*Task brief:* Copy all lines containing the string "computer" from the records below.

(Saved data entries)
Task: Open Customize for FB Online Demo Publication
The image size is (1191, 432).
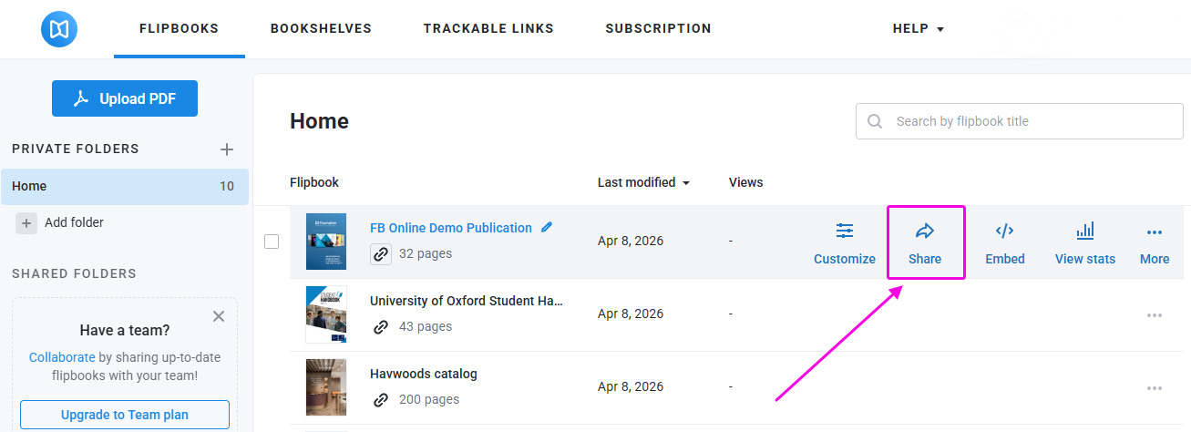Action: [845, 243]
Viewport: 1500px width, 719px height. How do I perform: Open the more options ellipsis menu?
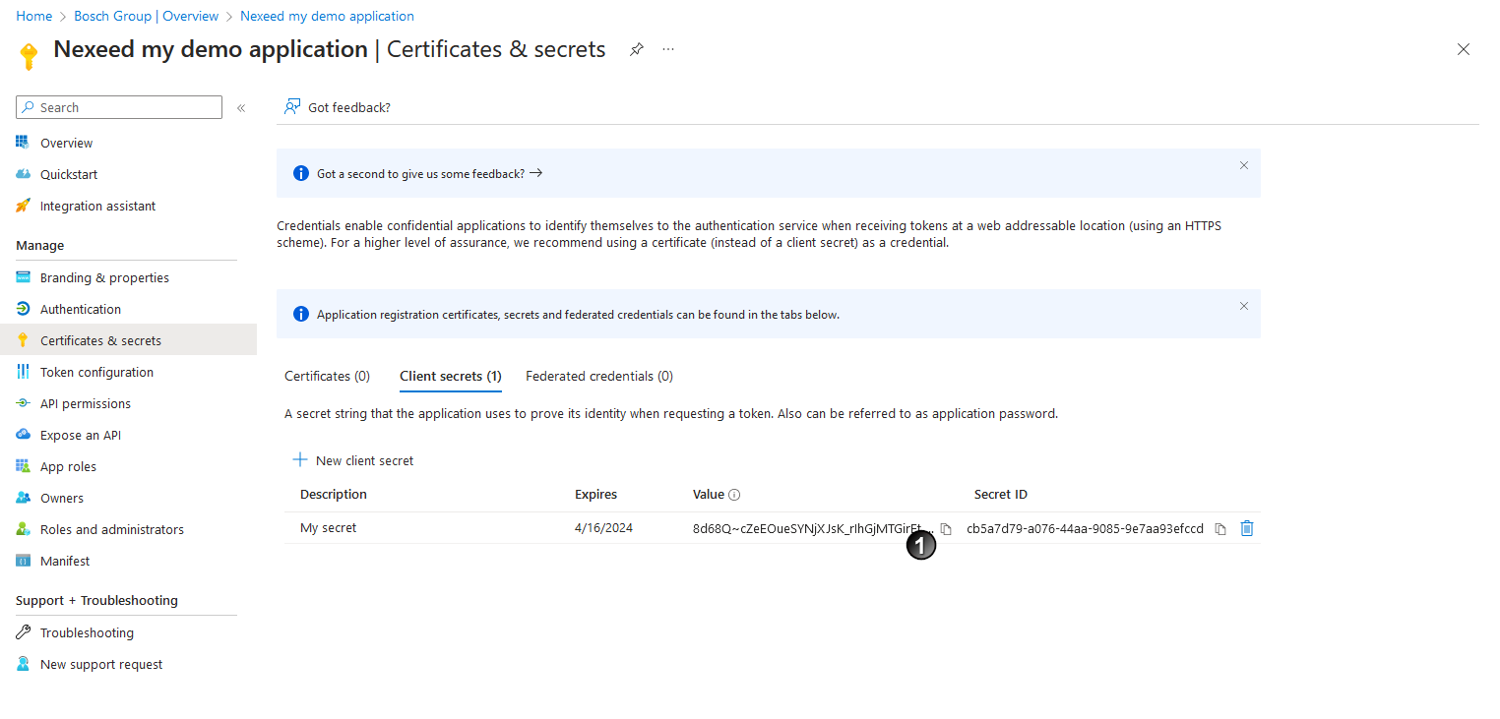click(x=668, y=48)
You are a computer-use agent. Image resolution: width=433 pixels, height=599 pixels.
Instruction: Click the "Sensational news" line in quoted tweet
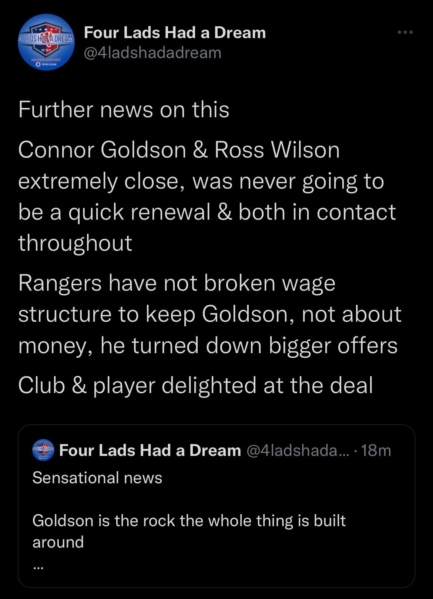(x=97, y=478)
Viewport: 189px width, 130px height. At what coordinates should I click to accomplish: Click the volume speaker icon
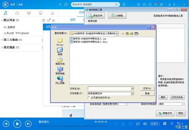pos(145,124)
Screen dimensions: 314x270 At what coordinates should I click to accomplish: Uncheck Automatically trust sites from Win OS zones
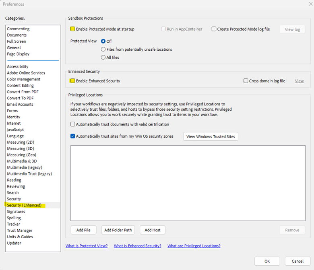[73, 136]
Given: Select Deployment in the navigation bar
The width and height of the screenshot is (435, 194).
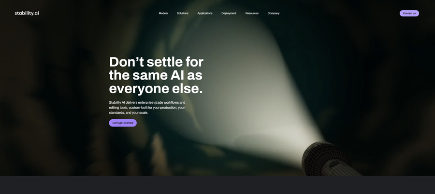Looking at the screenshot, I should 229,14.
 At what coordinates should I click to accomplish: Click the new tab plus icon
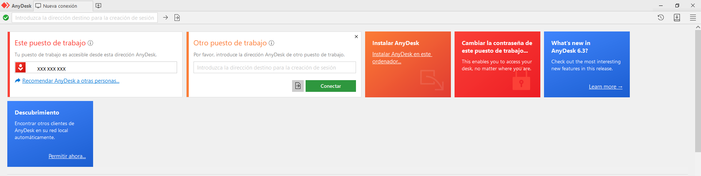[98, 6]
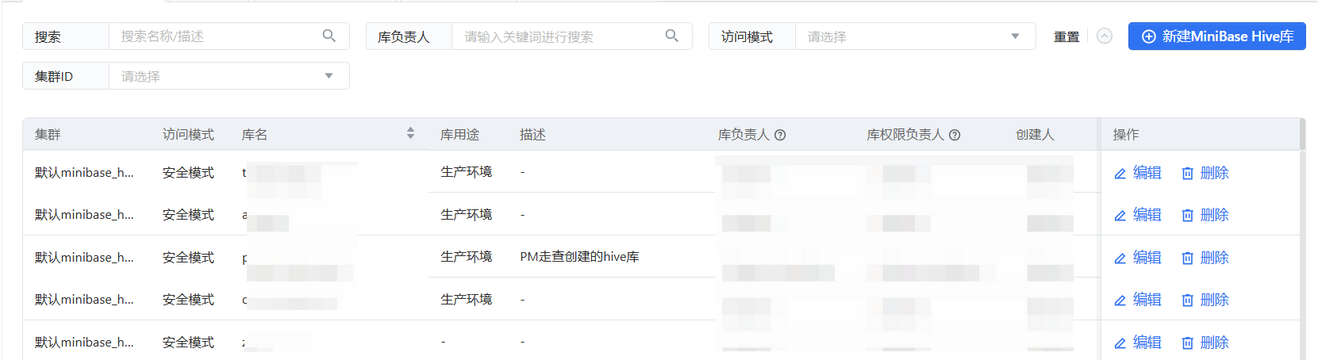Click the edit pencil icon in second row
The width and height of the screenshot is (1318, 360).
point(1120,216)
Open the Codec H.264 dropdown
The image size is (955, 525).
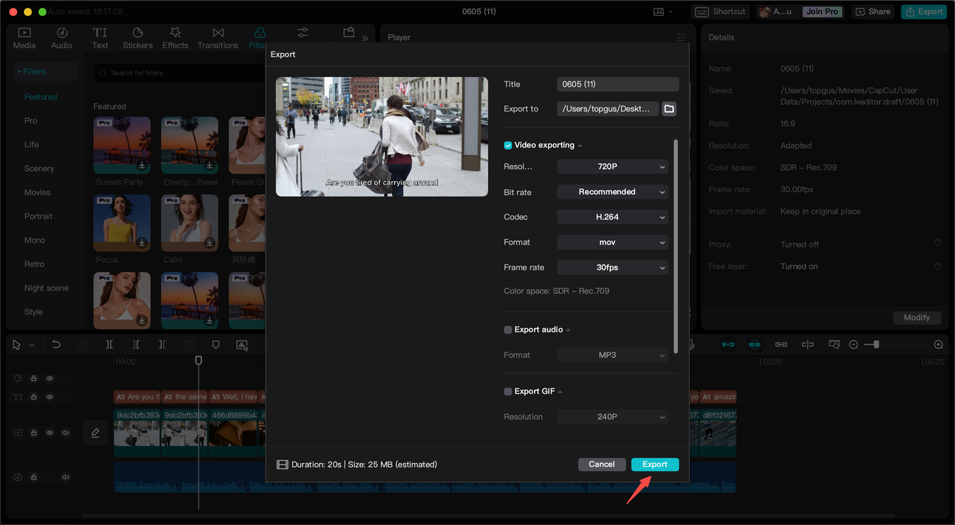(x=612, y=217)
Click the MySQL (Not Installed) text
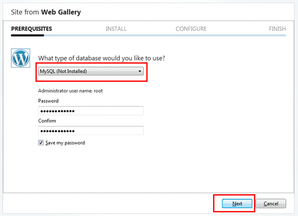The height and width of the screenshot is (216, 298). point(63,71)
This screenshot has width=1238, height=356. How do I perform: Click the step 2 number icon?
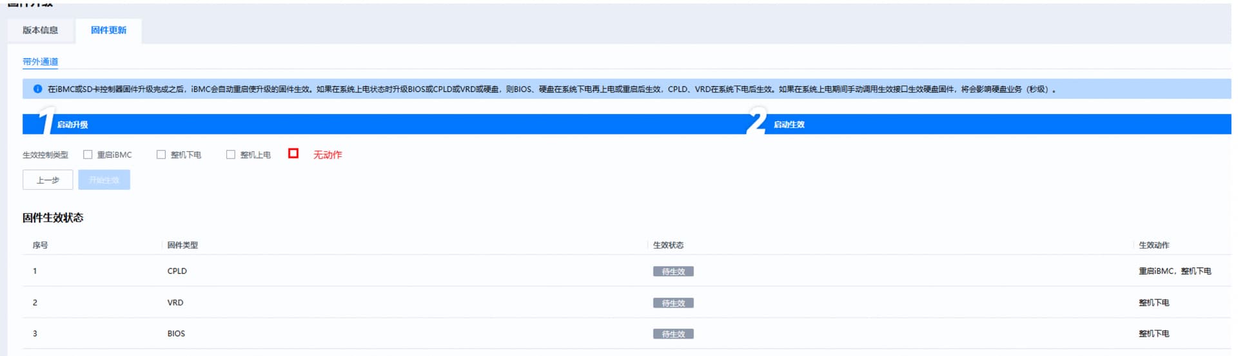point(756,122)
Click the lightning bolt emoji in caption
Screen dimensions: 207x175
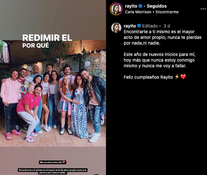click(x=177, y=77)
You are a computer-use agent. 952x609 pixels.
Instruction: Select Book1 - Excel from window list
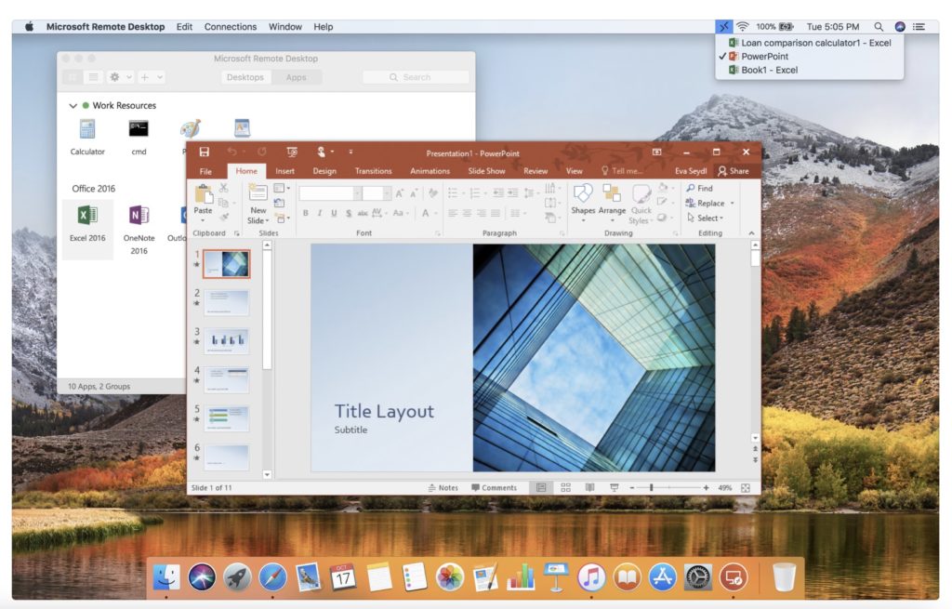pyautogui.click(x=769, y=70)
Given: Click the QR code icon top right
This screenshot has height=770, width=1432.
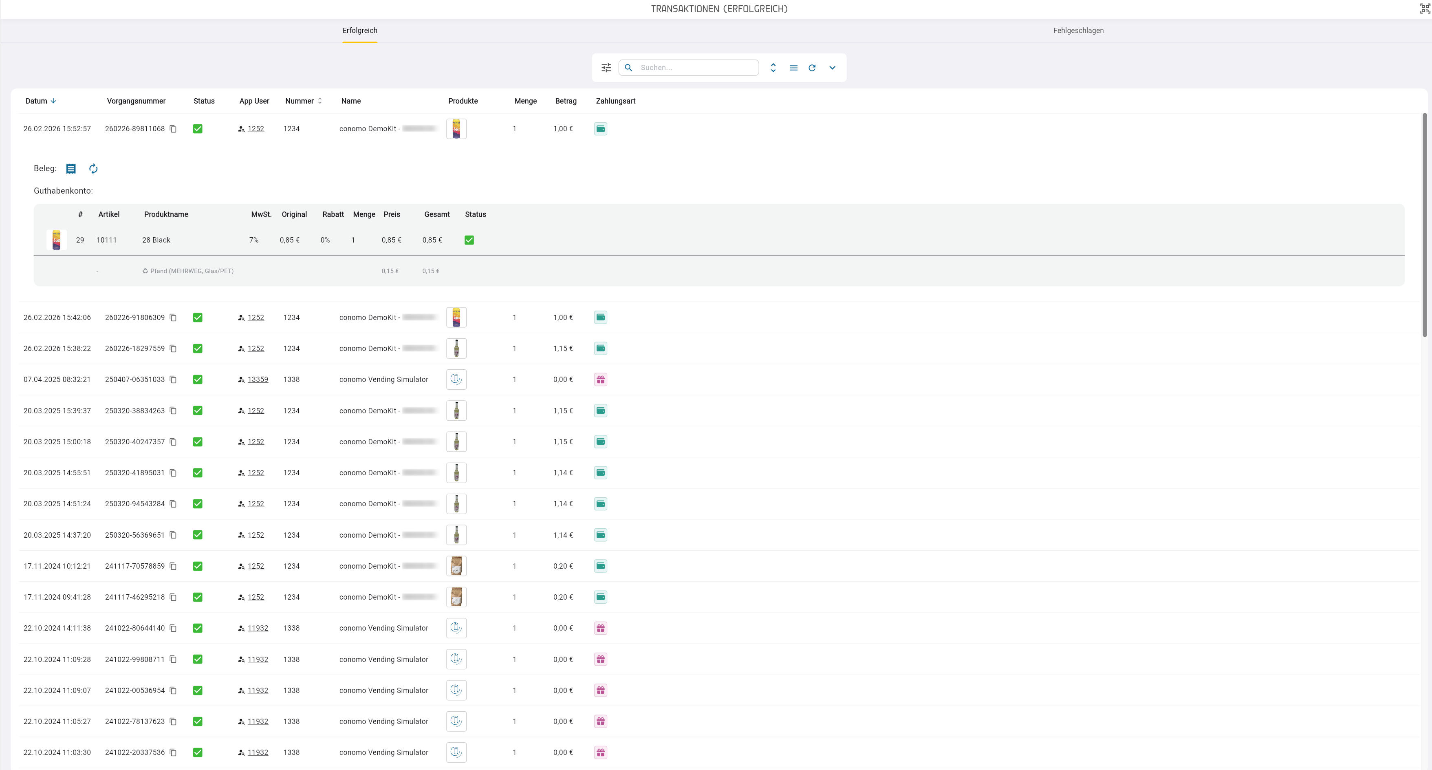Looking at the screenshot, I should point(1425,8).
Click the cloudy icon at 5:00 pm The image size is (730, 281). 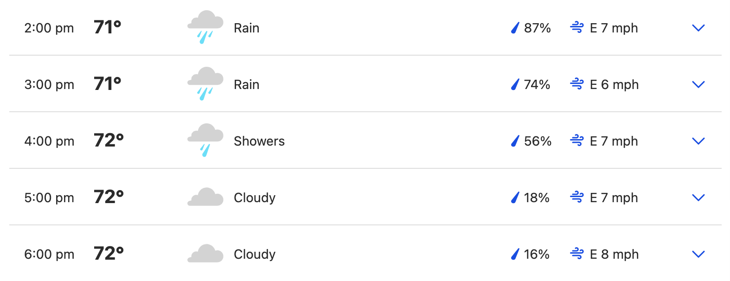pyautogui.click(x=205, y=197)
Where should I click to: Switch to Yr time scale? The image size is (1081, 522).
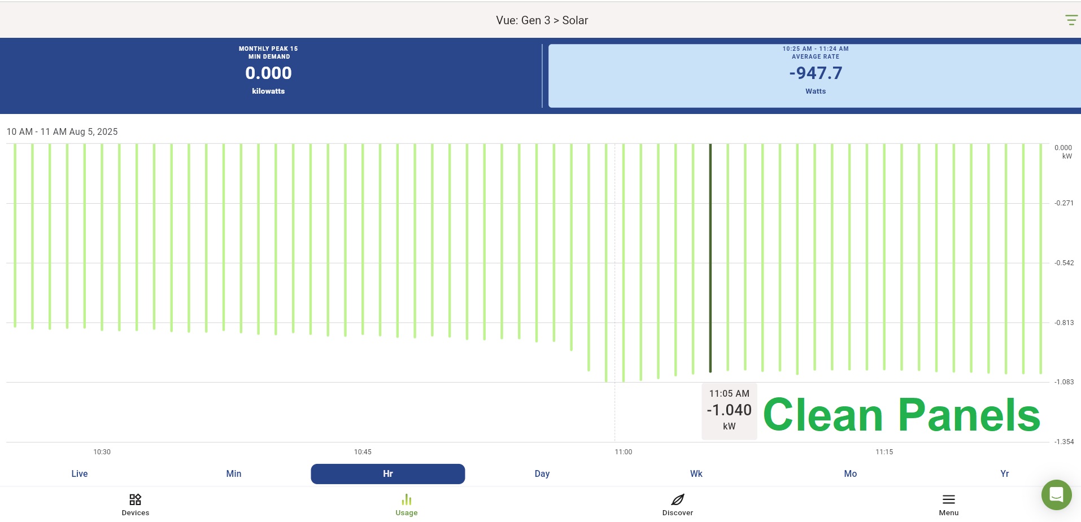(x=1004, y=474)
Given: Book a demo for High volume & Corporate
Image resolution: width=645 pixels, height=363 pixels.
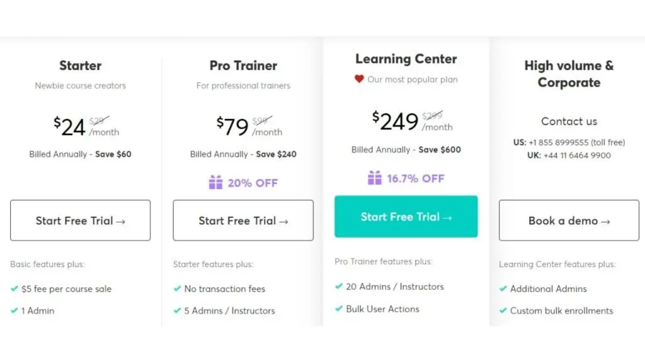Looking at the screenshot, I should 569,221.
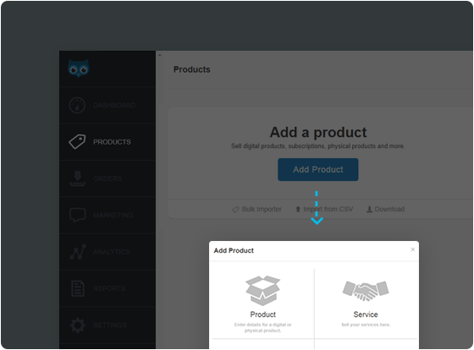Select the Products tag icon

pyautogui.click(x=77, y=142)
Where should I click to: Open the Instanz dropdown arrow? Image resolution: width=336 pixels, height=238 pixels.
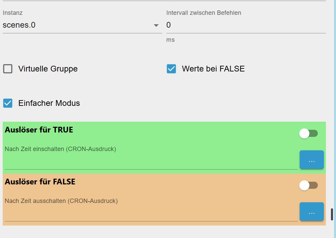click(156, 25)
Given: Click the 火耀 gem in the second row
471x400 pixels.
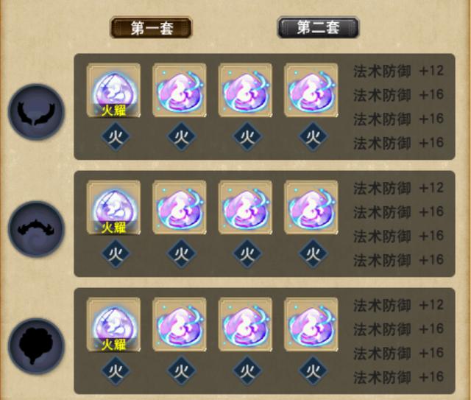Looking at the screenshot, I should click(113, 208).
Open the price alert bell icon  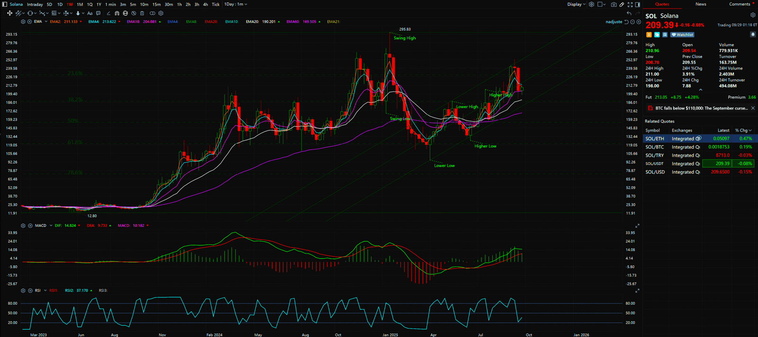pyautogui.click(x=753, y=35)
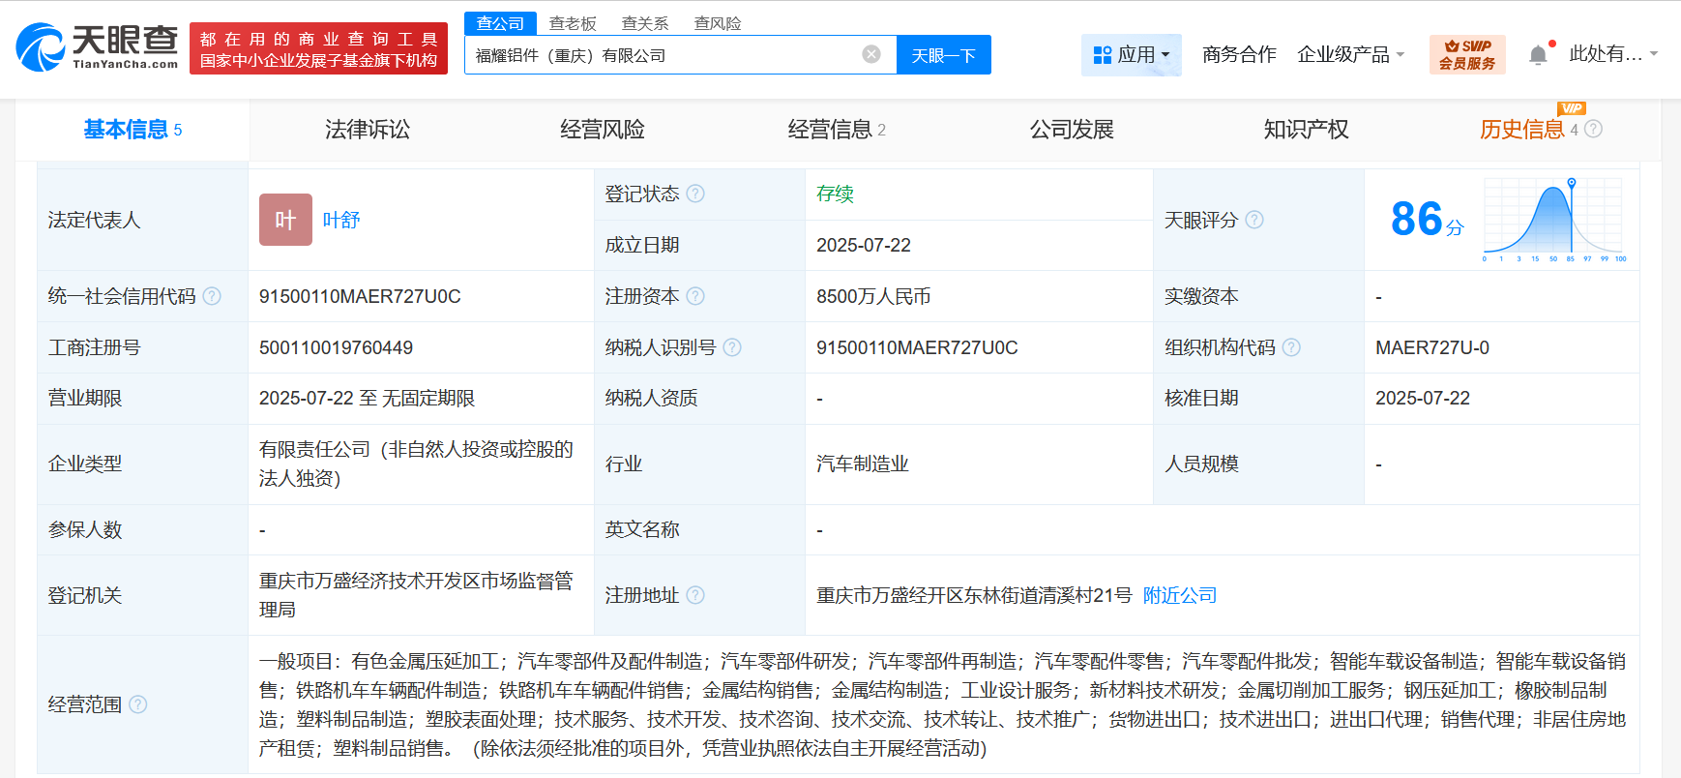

*Task response:*
You are a computer-use agent. Image resolution: width=433 pixels, height=599 pixels.
You are a computer-use agent. 952x609 pixels.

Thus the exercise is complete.